Film your dog like a pro (on your phone)
by Ben, co-founder

If you only do one thing before switching your dog's food, do this: film them properly first. Change this gradual is invisible day to day. The only way you'll really see it is by putting week eight next to day one, and that only works if day one is on camera.
The baseline shots
Ten minutes, once, before the new food takes over.
- The problem, up close. The itchy patch, the chewed paws, the flaky skin. Get close, hold steady, count to ten.
- Paws and belly. The bits dogs lick are the bits that change most.
- A slow pan of the coat, head to tail, in daylight.
- Eating, side on. Appetite and enthusiasm are part of the story.
- Their face. Partly for comparison, mostly because you'll want it later.
How to make the clips comparable
- Natural light. Near a window or outside. Lamps turn everything orange.
- Wipe the lens. Sounds daft. Fixes half of all blurry dog videos.
- Hold each shot for at least ten seconds. Longer than feels natural.
- Same spot, same angle, every week. Pick a place and stick to it.

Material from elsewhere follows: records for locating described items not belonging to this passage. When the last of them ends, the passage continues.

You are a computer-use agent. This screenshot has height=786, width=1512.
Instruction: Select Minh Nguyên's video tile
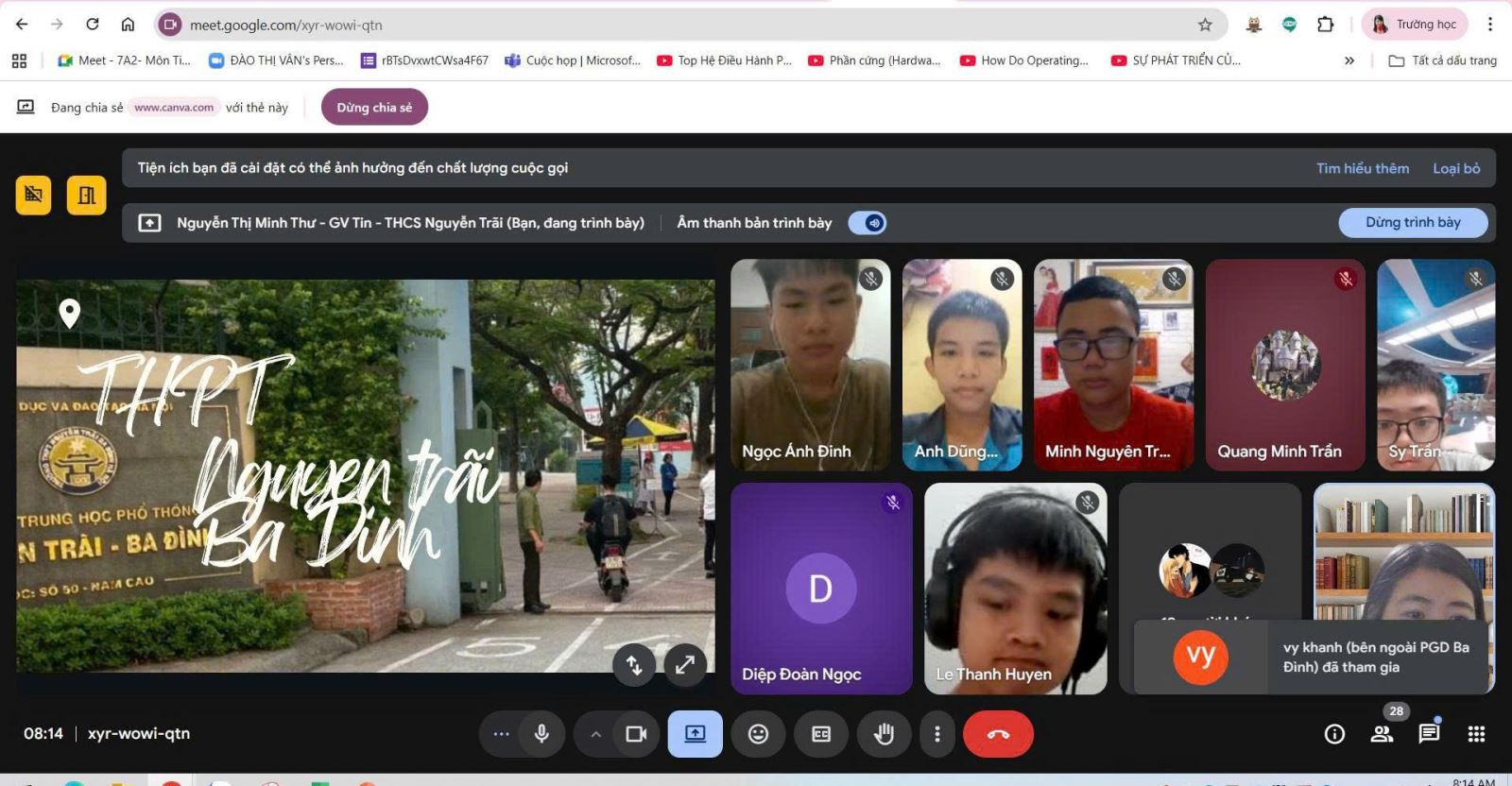pyautogui.click(x=1113, y=365)
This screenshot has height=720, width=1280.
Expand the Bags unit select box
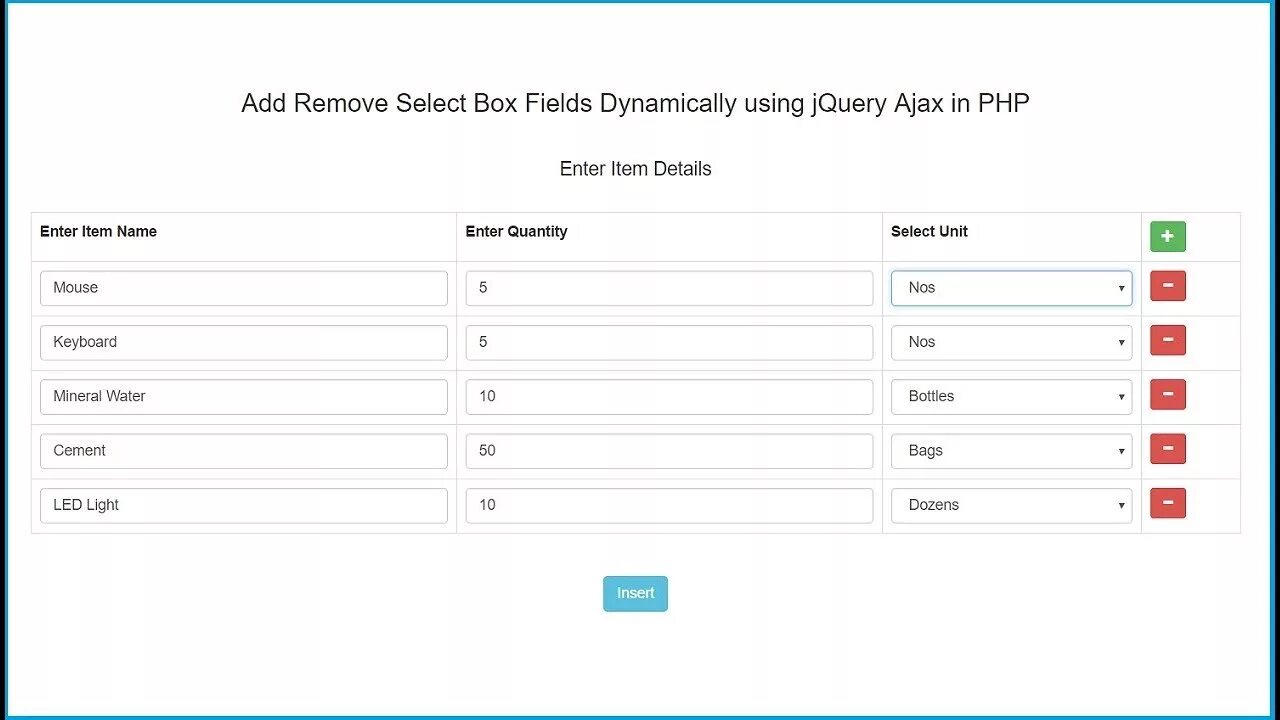tap(1011, 451)
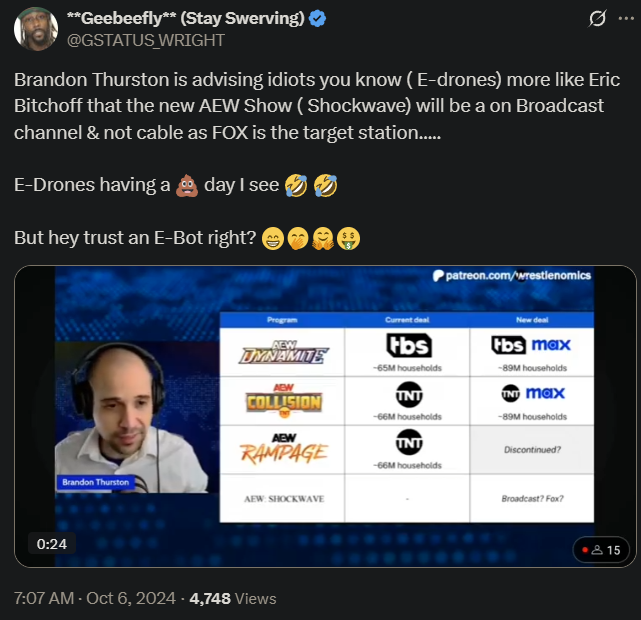Image resolution: width=641 pixels, height=620 pixels.
Task: Click the blue verified badge
Action: 317,18
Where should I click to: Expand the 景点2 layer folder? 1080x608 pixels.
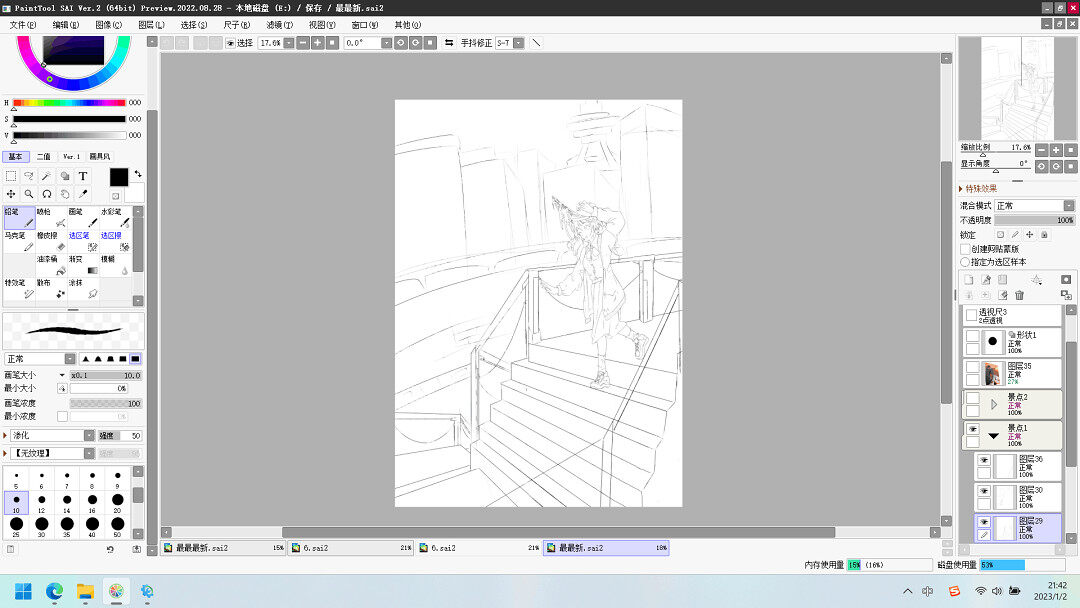point(993,404)
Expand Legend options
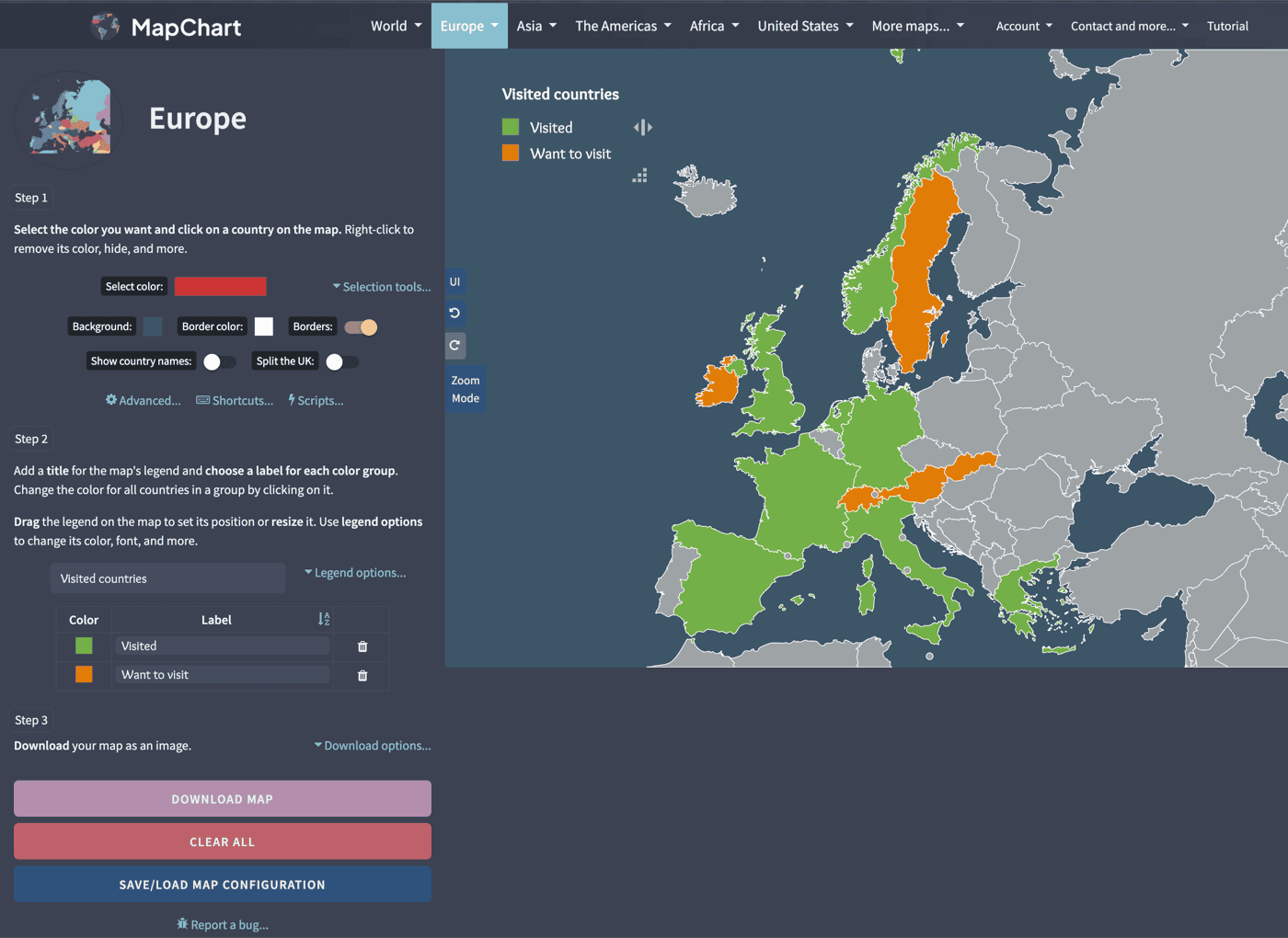 [355, 573]

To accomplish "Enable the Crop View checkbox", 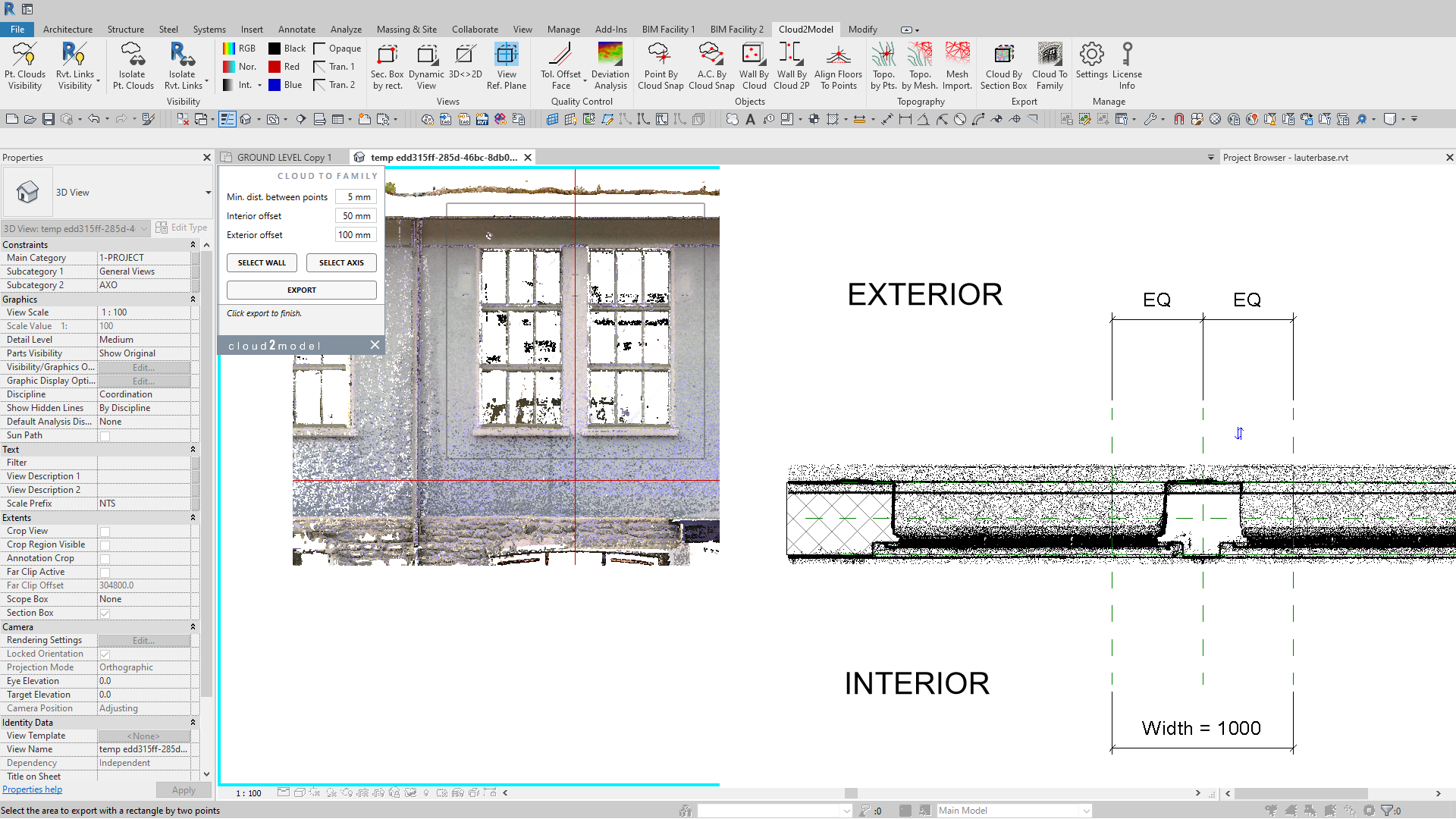I will coord(105,532).
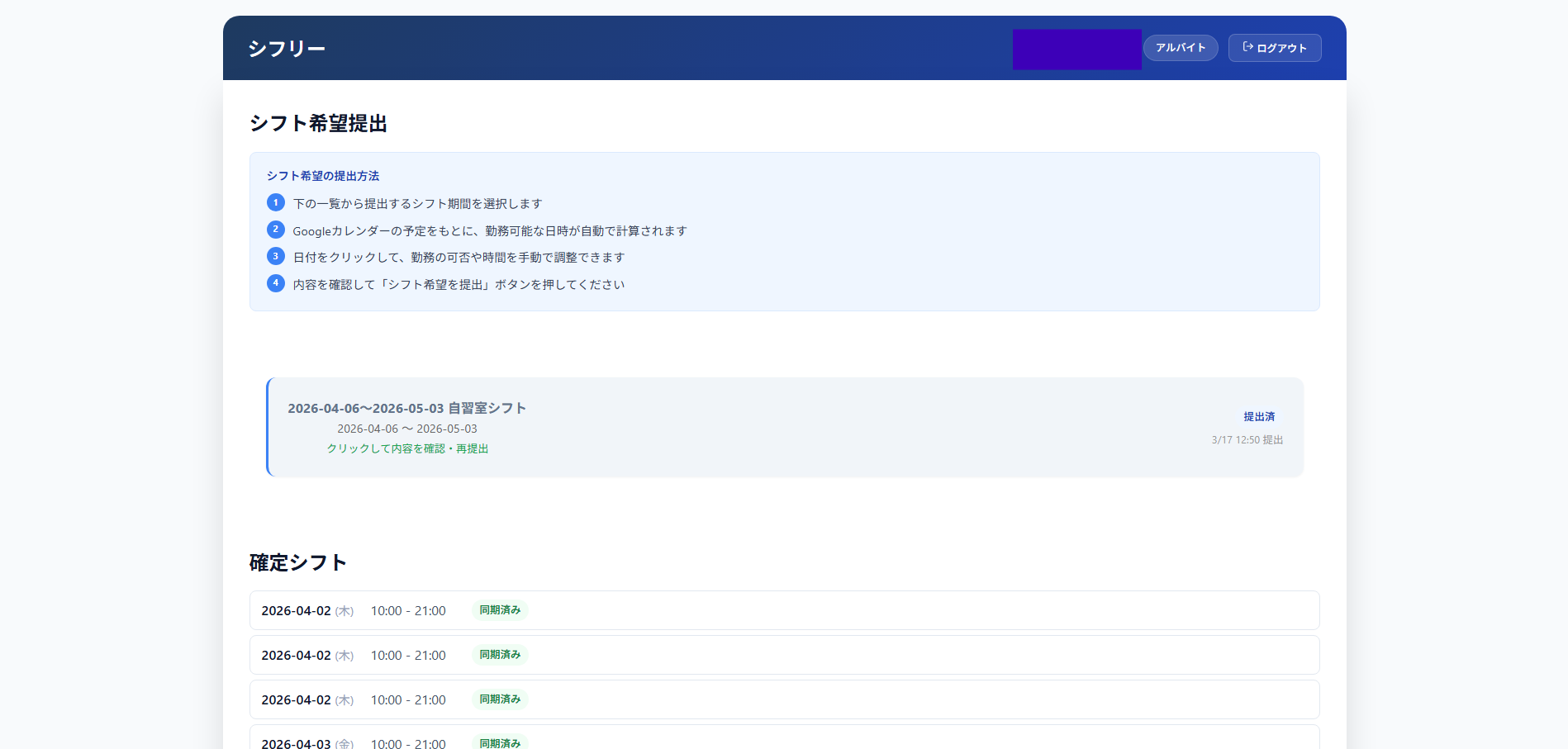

- Film both ways up - landscape and portrait. You'll want both later.

Then, once a week
One close-up of the problem area, same spot and angle as day one. One 20-second clip of your dog just being your dog. That's the whole job. The boring weeks matter as much as the dramatic ones, so film them anyway.
No editing, no fancy kit, no narration needed. Just the same honest shot every week, starting before anything changes.